Texto dado -
○ ○ ○

Para muchos de nuestros contemporáneos, e incluso para algunos católicos, los santos parecen imponentes montañas de virtud, entes sobrehumanos, predestinados, separados de todo y de todos, inimitables por la grandeza aterradora de sus obras… Sin embargo, desde lo alto del Cielo, donde gozan de la bienaventuranza eterna, ¡cómo deben sonreír ante esa concepción tan poco veraz!
Hombres como todos nosotros, sujetos a las mismas necesidades, vicisitudes y miserias de la vida terrena, ¡cuánto tuvieron que luchar y ser apoyados para seguir con fidelidad el camino que la gracia les mostraba! He aquí una realidad que tendremos la oportunidad de conocer en el día del Juicio. Hasta entonces, vale la pena refutar algunas impresiones falsas con las que el demonio, el mundo o la pereza de nuestra carne pretenden empañar la memoria de estos hombres y mujeres ejemplares.
Una de las grandes mentiras vinculadas al recuerdo de los santos es la de considerarlos almas aisladas. Sí, eso mismo. Personas autosuficientes, que rezaban por los demás sin necesitar que lo hicieran por ellos, que convirtieron multitudes por sí solos y que practicaban la virtud sustentados por una peculiar predestinación divina…
Pues bien, a aquellos que erróneamente creen en tales suposiciones, les dedicamos la siguiente historia. Comienza a finales de 1147, en Alemania.
Fundación del monasterio de Bingen
Hildegarda, una abadesa mística, acababa de fundar el monasterio de Rupertsberg, a orillas del Rin, en un lugar que inmortalizaría su nombre: Bingen.

○ ○ ○

Qué se pide - Enumera, por favor, todo lo que, según el texto sobre los santos, pretende empañar la memoria de estos hombres y mujeres ejemplares.

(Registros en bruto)

○ ○ ○

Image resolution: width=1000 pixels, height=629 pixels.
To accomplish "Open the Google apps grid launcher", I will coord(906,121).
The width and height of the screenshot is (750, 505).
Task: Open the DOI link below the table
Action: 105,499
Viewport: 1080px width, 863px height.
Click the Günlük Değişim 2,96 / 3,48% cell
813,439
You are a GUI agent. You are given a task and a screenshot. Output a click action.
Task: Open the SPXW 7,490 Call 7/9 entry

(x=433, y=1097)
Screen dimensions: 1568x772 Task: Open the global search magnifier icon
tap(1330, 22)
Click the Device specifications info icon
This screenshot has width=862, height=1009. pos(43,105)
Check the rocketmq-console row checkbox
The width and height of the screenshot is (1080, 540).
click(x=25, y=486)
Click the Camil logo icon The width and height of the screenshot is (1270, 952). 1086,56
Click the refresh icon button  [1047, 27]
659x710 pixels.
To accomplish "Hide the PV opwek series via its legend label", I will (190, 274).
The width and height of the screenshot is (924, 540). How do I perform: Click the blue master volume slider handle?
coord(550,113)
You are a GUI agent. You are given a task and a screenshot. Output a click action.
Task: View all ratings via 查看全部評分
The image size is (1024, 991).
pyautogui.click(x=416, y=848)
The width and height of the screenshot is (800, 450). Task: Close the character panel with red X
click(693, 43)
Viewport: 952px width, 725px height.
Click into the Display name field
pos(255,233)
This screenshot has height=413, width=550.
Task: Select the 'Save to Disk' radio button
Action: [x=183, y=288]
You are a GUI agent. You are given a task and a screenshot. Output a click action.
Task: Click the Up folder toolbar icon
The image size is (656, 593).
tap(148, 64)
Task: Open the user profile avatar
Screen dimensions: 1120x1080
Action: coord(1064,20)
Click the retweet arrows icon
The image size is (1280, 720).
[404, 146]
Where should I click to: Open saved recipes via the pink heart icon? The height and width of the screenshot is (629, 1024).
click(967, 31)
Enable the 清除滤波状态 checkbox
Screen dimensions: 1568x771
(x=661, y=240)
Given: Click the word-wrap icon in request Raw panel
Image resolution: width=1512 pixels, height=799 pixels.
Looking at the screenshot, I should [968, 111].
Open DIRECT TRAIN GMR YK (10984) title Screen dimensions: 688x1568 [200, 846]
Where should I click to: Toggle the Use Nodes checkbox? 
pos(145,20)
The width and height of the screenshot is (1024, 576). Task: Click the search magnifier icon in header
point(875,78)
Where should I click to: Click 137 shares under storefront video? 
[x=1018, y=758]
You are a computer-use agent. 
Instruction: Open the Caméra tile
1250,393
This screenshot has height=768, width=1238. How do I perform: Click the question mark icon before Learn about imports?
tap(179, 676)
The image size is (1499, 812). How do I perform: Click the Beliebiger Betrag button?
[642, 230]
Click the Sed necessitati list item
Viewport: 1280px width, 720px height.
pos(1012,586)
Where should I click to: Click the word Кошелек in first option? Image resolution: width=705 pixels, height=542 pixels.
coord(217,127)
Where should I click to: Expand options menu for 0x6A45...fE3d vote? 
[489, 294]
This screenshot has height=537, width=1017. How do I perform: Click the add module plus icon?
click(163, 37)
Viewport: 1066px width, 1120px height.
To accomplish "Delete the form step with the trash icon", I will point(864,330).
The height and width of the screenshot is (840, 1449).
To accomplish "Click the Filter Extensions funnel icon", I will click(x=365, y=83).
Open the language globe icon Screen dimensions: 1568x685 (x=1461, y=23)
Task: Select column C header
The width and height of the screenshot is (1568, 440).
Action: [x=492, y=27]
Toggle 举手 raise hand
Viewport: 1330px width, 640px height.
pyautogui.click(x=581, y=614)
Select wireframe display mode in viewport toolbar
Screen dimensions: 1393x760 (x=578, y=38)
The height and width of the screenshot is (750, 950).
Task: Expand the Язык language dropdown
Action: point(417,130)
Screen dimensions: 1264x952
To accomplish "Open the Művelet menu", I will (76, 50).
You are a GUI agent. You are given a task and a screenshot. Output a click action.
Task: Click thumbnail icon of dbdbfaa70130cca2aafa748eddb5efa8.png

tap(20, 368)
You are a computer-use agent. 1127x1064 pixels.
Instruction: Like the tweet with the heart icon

○ ○ ○

Solución -
- El demonio
- El mundo
- La pereza de nuestra carne